Nel ’90, la piccola ha quattro anni e segue la mamma al
lavoro. Saroja assiste un signore palermitano a casa sua. Le sue
due figlie lo chiamano “nonno”, passano molte ore
a giocare nella grande casa. Nel palazzo, Thaksagini ha visto
fare agli altri bambini un gioco divertente: ci si mette a cavalluccio
sul corrimano delle scale e ci si lascia scivolare fin giù.
A Saroja quel gioco non piace ma la bambina spera di potere prima
o poi salire su quello scivolo proibito.
E l’occasione arriva. È quasi ora di pranzo, la
mamma chiede alla figlia maggiore di andare a comprare il pane.
Jenny infila il cappotto e parte. Ma la mamma la richiama: ha
dimenticato di dirle un’altra cosa. La bambina torna indietro
ma la porta resta socchiusa. Thaksagini si prepara a scivolare
sul corrimano delle scale. Ma Jenny esce troppo presto sbattendo
la porta dietro di sé, Thaksagini si spaventa e perde l’equilibrio.
È un attimo: Jenny vede la sorella cadere giù.
La bimba si aggrappa a un gradino. “Cercavo di urlare –
racconta Jenny - e chiamare aiuto, ma la voce non mi usciva dalla
gola”. Tentava di tirarla su ma le mani erano troppo sudate.
“È caduta dalle mie braccia”. E quando Thaksagini
cade giù, Jenny si convince di riuscire ancora a salvarla.
“Se corro veloce, mi ripetevo, posso arrivare a prenderla
in braccio”. Dal secondo piano, Thaksagini precipita al
suolo battendo la testa.
La corsa all’ospedale, le lacrime. Poi i dottori scuotono
la testa e spiegano che il coma è profondo, solo un miracolo
potrebbe salvare la bambina.
Agli inizi degli anni ’80, i Thavarjhasingam sono stati
tra i primi ad arrivare in Sicilia. I proprietari del ristorante
dove lavorava il capofamiglia gli hanno raccontato della santa
sulla montagna e lo hanno portato con loro. Da subito agli esuli
quel posto è sembrato familiare e sono diventati ospiti
abituali della chiesetta di roccia e della sua signora. Quando
a Thaksagini capita l’incidente, sanno a chi chiedere aiuto.
────────
**Mettiti alla prova:**
1) Nel brano sulla caduta di Thaksagini, da quale piano precipita la bambina?
2) Indica se ciascuna affermazione concorda con il brano sulla caduta di Thaksagini, citando le parole che lo stabiliscono: (a) A Saroja piace il gioco dello scivolo sul corrimano. (b) La mamma manda la figlia maggiore a comprare il pane. (c) I Thavarjhasingam sono arrivati in Sicilia agli inizi degli anni ’80.
3) Scrivi il seguito del brano sulla caduta di Thaksagini, riprendendo dopo la sua ultima frase.

**Dati forniti:**
────────
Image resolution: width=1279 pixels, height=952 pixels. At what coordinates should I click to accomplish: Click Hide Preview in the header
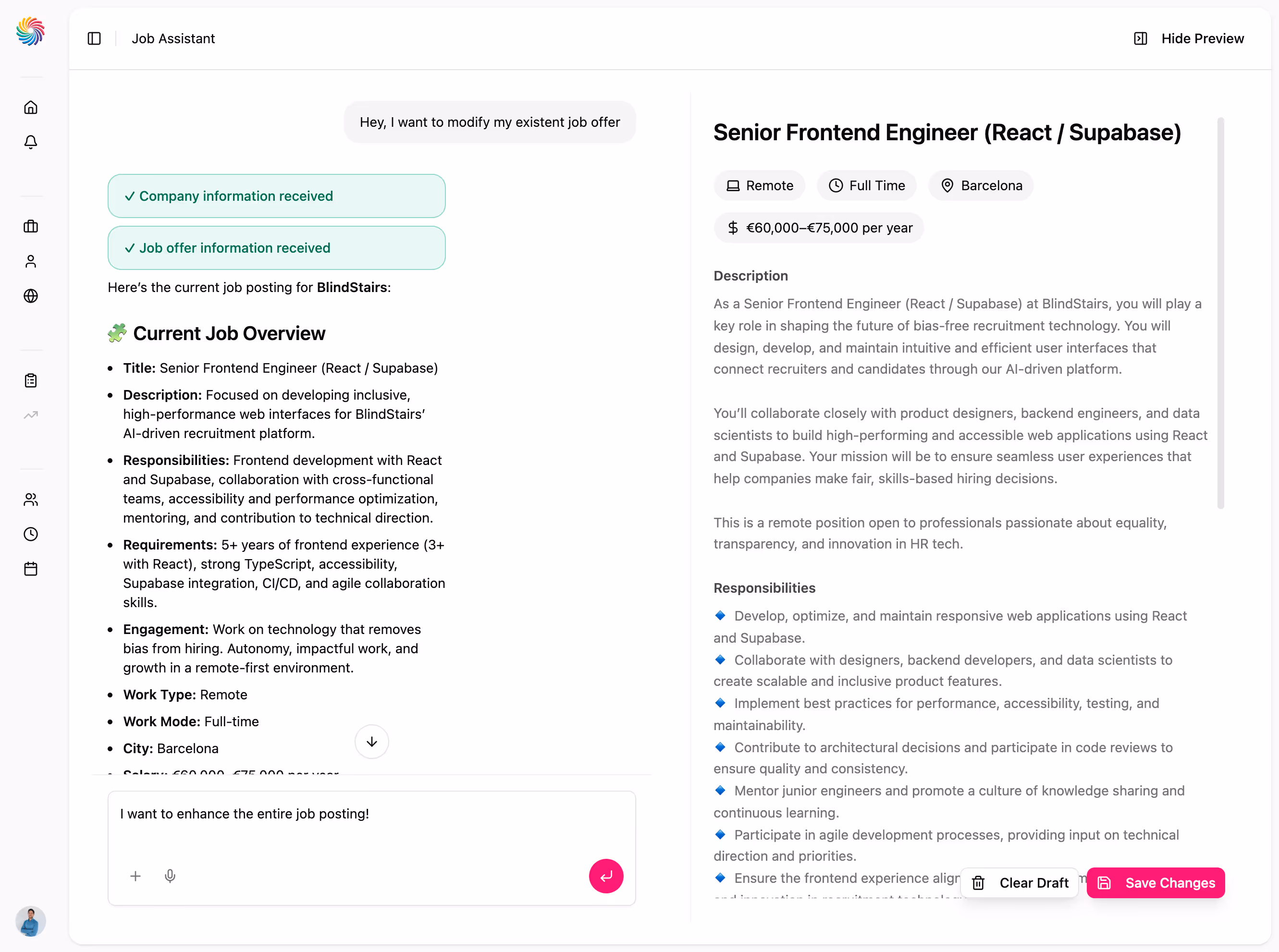(1189, 38)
────────
**Soluzioni degli esercizi:**
1) Dal secondo piano.

2)
(a) No: "A Saroja quel gioco non piace".
(b) Sì: "la mamma chiede alla figlia maggiore di andare a comprare il pane".
(c) Sì: "Agli inizi degli anni ’80, i Thavarjhasingam sono stati tra i primi ad arrivare in Sicilia".

3)
Ogni giorno Saroja e suo marito si dividono tra il santuario e
l’ospedale, l’ospedale e il santuario. “Santa
Rosalia pensaci tu”. L’invocazione che migliaia di
palermitani hanno ruminato nei secoli, loro la ripetono cento
volte al giorno. Ma la bambina continua a dormire. In quei giorni
i tamil si stringono attorno alla famiglia. “Cento, duecento
persone – Jenny sgrana gli occhi - che neanche conoscevamo,
venivano ogni giorno all’ospedale Civico a chiedere come
stava mia sorella”. La notizia si sparge nella comunità:
la prima bimba tamil nata in città non può morire.
Ceri, preghiere, anche gli altri iniziano a fare la spola tra
l’ospedale e il monte.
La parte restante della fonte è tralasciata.